Случай на пиру у Лефорта

   С. А. Чистякова приводит в своей книге такой эпизод:
   «Печальные события в царском семействе и кровавая расправа с стрельцами держали Петра в постоянном раздражении, которое иногда переходило в порывы бешенства. Так, 14 сентября на пиру у Лефорта Петр начал нападать на Шеина и бранить его за то, что он в полковники и офицеры производит за деньги; Шеин защищался; Петр выскочил из-за стола и выбежал из комнаты, чтобы справиться, сколько офицеров и полковников он произвел за деньги. Не узнав ничего, Петр возвратился в страшной ярости, эфесом шпаги ударил по столу так, что все стаканы и тарелки задребезжали, и воскликнул:
   – Вот точно так я разобью и полк твой, а с тебя сдеру кожу!

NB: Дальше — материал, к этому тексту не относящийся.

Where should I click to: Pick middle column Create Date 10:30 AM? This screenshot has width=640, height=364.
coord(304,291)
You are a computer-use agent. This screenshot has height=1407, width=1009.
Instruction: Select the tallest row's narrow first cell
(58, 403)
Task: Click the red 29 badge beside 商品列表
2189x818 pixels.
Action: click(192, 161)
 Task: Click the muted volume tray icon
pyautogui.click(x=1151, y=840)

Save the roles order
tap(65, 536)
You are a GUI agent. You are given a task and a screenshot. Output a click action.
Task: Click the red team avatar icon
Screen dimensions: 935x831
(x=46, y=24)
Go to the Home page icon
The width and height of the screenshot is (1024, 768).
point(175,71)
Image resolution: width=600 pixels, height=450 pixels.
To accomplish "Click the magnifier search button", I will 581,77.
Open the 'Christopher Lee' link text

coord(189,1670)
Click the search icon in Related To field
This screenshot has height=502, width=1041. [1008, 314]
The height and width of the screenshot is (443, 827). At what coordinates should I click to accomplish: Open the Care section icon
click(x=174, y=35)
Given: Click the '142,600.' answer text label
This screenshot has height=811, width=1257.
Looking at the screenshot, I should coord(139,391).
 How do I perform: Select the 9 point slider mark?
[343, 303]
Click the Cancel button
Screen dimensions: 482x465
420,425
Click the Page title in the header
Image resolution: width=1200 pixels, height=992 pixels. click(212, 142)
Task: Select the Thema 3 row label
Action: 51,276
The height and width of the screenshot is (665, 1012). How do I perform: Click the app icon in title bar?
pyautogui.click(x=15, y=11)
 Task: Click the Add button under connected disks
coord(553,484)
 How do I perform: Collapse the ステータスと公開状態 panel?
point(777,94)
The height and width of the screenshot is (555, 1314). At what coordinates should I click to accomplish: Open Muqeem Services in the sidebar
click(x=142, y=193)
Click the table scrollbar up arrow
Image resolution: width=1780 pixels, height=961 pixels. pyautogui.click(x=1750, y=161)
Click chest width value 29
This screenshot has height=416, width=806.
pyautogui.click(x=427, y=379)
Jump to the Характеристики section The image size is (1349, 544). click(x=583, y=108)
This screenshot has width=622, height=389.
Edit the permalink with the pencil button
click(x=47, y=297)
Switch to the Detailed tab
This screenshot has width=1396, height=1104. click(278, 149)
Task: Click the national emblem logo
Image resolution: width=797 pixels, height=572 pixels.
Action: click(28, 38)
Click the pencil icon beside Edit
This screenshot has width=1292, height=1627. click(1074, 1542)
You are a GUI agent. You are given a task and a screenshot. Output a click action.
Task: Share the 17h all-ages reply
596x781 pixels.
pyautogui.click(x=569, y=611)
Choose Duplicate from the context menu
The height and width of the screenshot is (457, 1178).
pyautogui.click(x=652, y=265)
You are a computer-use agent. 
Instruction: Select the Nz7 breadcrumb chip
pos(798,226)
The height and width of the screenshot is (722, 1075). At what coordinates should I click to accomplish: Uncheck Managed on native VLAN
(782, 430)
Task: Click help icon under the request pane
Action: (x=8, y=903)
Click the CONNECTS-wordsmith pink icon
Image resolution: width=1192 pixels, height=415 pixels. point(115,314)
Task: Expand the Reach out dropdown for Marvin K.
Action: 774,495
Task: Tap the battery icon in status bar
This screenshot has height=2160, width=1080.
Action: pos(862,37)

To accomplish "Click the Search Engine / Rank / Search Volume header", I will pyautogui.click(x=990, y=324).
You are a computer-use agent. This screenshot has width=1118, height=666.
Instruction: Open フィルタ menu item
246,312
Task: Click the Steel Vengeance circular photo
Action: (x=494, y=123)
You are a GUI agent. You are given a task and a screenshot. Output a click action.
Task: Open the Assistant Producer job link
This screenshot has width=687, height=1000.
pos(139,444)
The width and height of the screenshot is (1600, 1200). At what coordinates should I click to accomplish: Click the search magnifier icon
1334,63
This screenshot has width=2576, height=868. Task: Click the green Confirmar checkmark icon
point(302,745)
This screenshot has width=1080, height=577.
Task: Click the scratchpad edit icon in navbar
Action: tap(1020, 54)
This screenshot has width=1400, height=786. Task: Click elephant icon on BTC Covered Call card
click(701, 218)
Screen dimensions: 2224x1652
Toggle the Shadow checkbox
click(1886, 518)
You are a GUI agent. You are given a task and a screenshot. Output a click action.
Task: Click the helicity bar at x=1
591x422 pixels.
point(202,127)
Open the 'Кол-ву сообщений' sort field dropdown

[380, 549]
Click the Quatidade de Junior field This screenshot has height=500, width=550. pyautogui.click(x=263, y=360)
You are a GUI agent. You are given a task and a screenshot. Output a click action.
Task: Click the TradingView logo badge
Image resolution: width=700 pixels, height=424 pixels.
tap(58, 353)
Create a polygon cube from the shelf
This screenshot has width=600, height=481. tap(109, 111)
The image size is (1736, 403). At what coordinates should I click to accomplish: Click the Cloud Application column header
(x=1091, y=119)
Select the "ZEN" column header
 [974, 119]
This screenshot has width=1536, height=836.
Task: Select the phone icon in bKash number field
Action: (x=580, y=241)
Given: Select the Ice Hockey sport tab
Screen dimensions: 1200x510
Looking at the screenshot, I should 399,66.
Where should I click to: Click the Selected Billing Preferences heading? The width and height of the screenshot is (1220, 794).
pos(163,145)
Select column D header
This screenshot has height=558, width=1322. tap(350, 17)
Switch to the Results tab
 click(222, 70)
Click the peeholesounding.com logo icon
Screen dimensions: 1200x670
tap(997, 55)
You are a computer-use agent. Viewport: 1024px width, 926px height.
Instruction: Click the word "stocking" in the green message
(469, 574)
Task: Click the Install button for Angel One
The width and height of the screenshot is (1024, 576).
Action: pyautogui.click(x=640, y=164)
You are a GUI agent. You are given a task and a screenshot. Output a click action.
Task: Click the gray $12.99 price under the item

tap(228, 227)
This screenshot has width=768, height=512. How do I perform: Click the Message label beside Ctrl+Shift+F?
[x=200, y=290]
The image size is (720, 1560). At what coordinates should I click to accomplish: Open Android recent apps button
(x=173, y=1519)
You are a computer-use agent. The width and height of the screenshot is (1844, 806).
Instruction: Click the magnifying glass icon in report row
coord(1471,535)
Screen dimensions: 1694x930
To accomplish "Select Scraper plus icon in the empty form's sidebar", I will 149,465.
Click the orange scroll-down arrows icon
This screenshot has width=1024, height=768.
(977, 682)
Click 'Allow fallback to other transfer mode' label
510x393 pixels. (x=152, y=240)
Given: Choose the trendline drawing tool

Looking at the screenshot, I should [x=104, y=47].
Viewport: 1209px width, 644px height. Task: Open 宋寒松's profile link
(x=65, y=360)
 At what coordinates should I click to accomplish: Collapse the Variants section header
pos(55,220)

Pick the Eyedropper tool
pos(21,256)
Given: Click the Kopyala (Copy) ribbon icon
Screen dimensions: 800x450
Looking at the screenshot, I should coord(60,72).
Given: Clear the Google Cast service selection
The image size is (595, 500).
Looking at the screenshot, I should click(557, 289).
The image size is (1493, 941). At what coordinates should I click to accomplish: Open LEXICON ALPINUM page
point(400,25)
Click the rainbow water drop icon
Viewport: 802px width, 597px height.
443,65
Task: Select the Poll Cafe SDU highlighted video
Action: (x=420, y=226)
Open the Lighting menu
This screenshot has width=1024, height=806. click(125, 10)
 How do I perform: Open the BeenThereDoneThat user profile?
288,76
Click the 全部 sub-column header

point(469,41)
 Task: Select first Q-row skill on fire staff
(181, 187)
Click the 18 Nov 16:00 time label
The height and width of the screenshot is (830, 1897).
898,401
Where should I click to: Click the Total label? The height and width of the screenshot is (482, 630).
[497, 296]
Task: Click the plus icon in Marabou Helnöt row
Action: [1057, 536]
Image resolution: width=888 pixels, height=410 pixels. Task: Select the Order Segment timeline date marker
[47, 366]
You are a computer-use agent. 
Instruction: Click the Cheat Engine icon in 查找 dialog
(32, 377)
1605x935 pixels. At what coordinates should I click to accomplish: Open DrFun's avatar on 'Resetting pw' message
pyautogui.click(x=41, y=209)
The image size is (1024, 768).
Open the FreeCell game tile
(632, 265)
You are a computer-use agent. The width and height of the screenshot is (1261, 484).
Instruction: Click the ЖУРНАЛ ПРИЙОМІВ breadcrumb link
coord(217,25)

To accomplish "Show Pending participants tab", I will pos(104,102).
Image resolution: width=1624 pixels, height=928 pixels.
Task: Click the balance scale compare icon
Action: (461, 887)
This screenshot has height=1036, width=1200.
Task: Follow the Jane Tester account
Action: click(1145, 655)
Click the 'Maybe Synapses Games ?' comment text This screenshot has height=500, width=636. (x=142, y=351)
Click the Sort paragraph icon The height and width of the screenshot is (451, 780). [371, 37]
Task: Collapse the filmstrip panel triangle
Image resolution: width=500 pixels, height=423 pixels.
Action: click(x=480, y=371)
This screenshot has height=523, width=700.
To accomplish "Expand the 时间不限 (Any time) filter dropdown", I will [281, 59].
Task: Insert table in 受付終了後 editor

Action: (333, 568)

   Князь Ромодановский и Зотов попытались защитить Шеина; но ярость Петра от этого только усилилась; он бросился на них, Зотова ударил эфесом по голове, так что он зашатался, а Ромодановского рубанул по руке, сильно ранил и чуть не отрубил всех пальцев. Шеин наверное был бы убит на месте, если бы Лефорт не удержал разгневанного Петра. Все вскочили со своих мест, бледные от ужаса; но молодой царский любимец Александр Меншиков, или, как его звали, Алексашка, не потерялся, ласково и успокоительно заговорил с Петром, умел успокоить его, и минуту спустя как ни в чем не бывало Петр пригласил всех остальных садиться и пропировал с ними до утра».